Maksym Yemelyanov/Adobe Stock
The Stainless Steel Monthly Metals Index (MMI) bounced back this month, rising two points to 69 after last month’s two-point drop.
Movements of individual prices within the index were mixed.
LME nickel prices increased the most among price points in the index, up by 6.8% month over month. After June’s trend toward higher prices, the price dropped around July 1, then surged again and is essentially moving sideways at this time.
In June, rainy weather brought widespread flooding to Indonesia’s nickel hub on Sulawesi island.

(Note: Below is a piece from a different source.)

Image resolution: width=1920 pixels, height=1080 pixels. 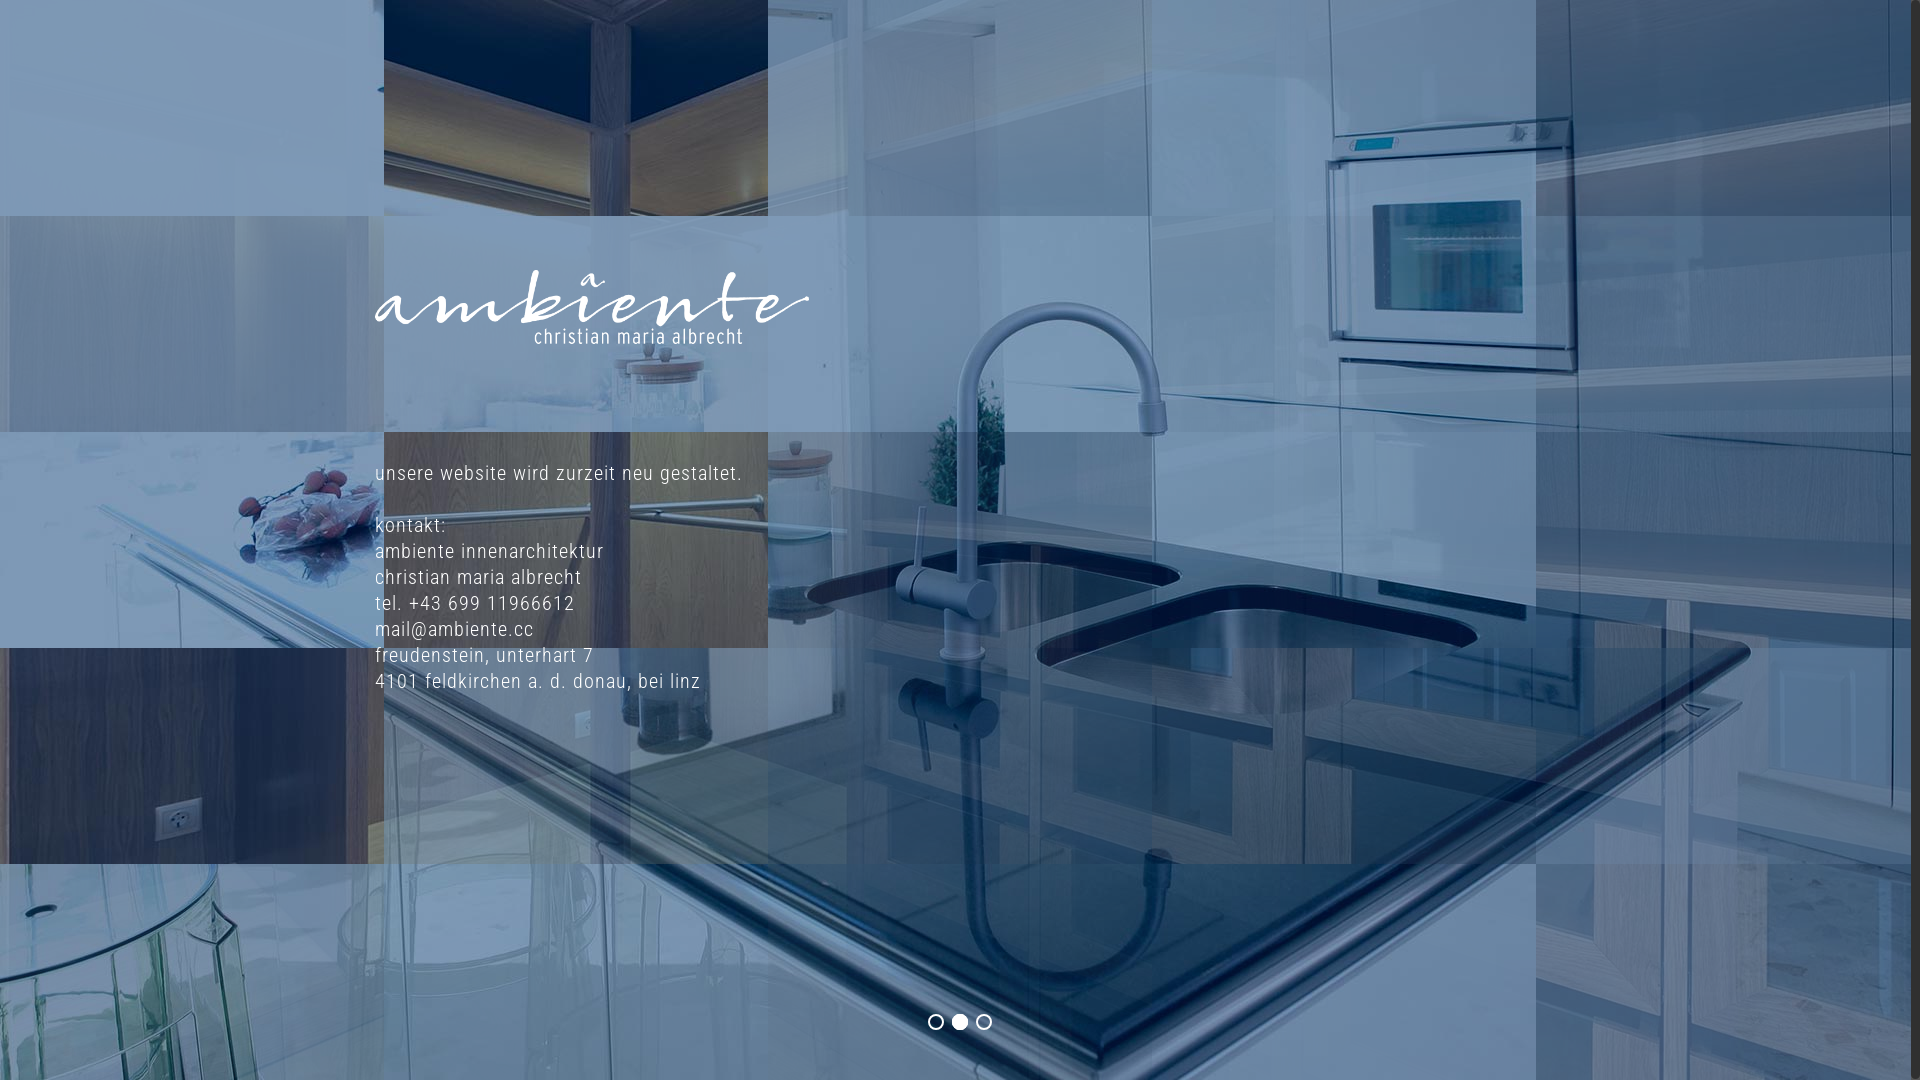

Estimates indicate a production shortfall of between 50,000-100,000 tons of nickel ore as a result, according to Indonesia’s Nickel Miners Association in press reports.
According to the latest numbers published by the International Nickel Study Group (INSG), as reported by Reuters, the supply deficit for the refined nickel market came in at 27,000 tons for the first four months of the year, down from 59,000 tons during the same period in 2018. The most recent INSG projections indicate the supply gap will close during the second half of 2019.
Domestic Stainless Steel Market
Stainless 304 and 316 NAS surcharges fell again this month, now similar to surcharge rates at the start of the year. Surcharges are still above 2016 lows and are still moving within the sideways band that formed in December 2016. Should the supply gap close as projected, this may cause surcharges to fall even further.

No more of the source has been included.